A Personal Trainer’s Food Log

A Personal Trainer’s Food Log

Usually about every quarter, I ask my clients for a food log.  Some, I don’t look at based on what their goals are.  Others I go over like a fine tooth comb.  What am I looking for?  For one, are they getting the proper nutrition at the right time of day?  If Client A needs more calories for her night shift at the hospital, is she preparing herself to have energy for when she goes to work?  If Client B is looking to lose weight as one of his goals, is he maxing his caloric value and not eating junk foods or empty calories.  Second, is their intake matching up with what their goals are- athletic performance, weight loss, having more energy, etc.?

Every single client is different and I treat their evaluation of food logs the same way, so when a client of mine challenged me to keep a food log for myself, I was a little taken back.  For one, I’m pregnant.  Two, I’m a vegetarian.  Three, my life is completely different than that of this client……COMPLETELY.  I asked her what she looked to gain from seeing my log and her response was, “I’m running out of motivational options.”

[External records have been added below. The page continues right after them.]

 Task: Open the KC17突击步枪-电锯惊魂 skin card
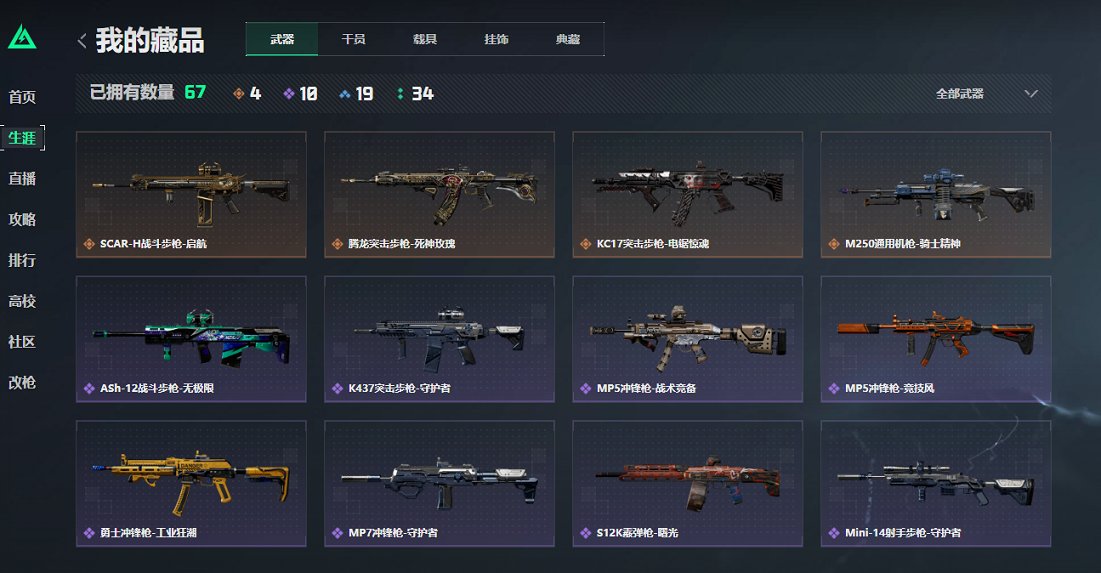[687, 195]
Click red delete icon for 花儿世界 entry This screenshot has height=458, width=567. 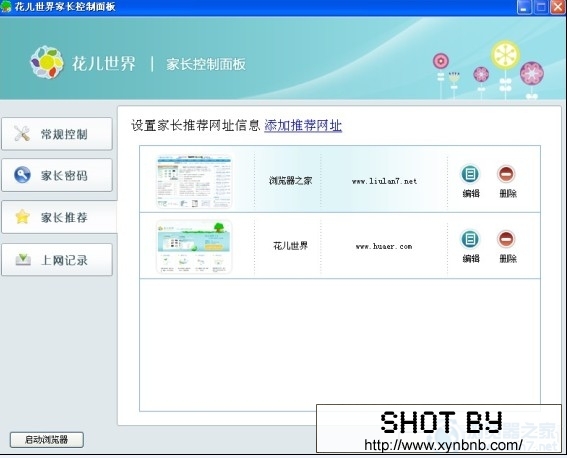tap(506, 239)
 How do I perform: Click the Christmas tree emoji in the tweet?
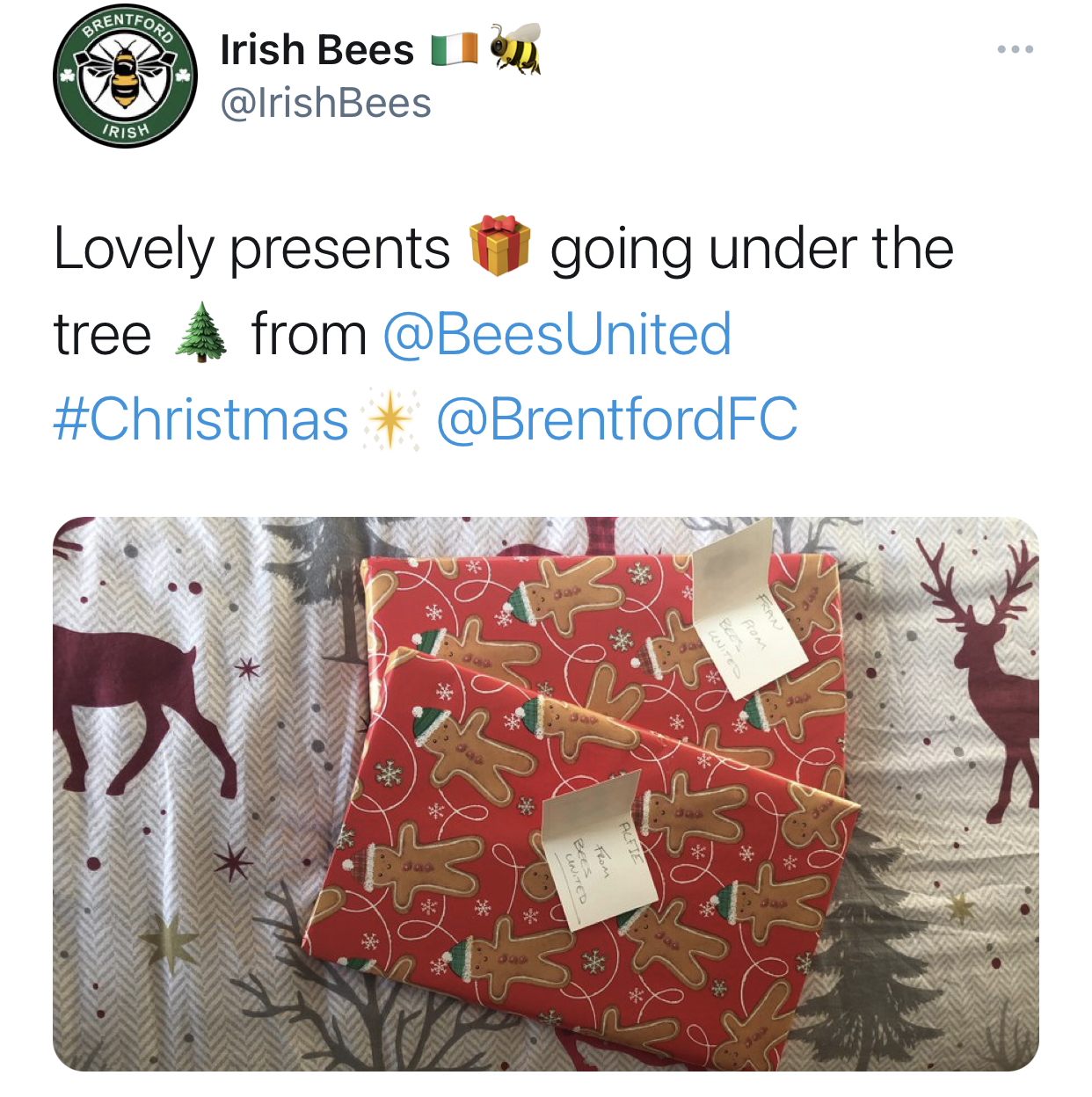pos(201,332)
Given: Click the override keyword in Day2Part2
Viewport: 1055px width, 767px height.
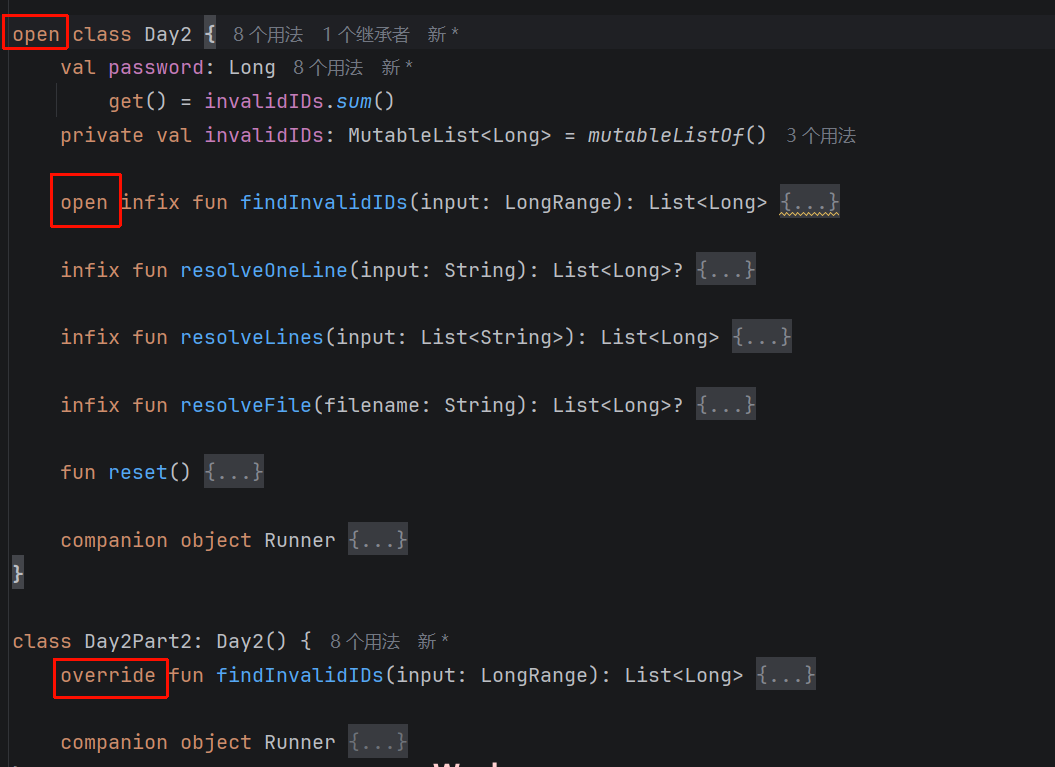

Too many times people look for motivation from others when they need to have the motivation come from self.  When we don’t hold ourselves accountable, we tend to blame others and the “outside” motivation.  Food logs aren’t to be made as homework to be turned into a teacher, but for an accountability check point for oneself.  If the food log doesn’t match the fitness goal, then it’s time to make a change.

Of course, I didn’t let the challenge go.  Here is a snap shot of a pregnant, vegetarian, personal trainer’s food log 😉

An inside look into my refrigerator and pantry!

Pln oatmeal w almond milk and tsp real maple syrup/coffee
Chobani Greek yogurt w peaches
Couple slices of watermelon
Grilled salmon and roasted broccoli/1 glass of red wine
Kodiak protein pancakes

2 scrambled organic eggs/coffee
1 pillsbury biscuit/chobani Greek yougurt w blueberries
1/2c sliced strawberries
1# crab legs/1 glass wine
Sm almond cupcake
Raw kale salad w tsp dressing

Pln oatmeal w almond milk/ 1tsp real maple syrup/ coffee
Cheese stick w -c strawberries
Raw kale salad 1 tsp dressing.
Cheese stick
1c red velvet ice cream
Couple pretzels
Butter beans w a little bit of roasted broccoli

Kodiak protein pancakes w almond milk and real maple syrup/ coffee
Protein cookie bar
Butter beans/1c strawberries
1c of ice cream
Large salad (fresh arugula fr garden) w balsamic vinegar and EVOO- side plate of pasta and homemade pasta sauce

*About 96oz water throughout each day!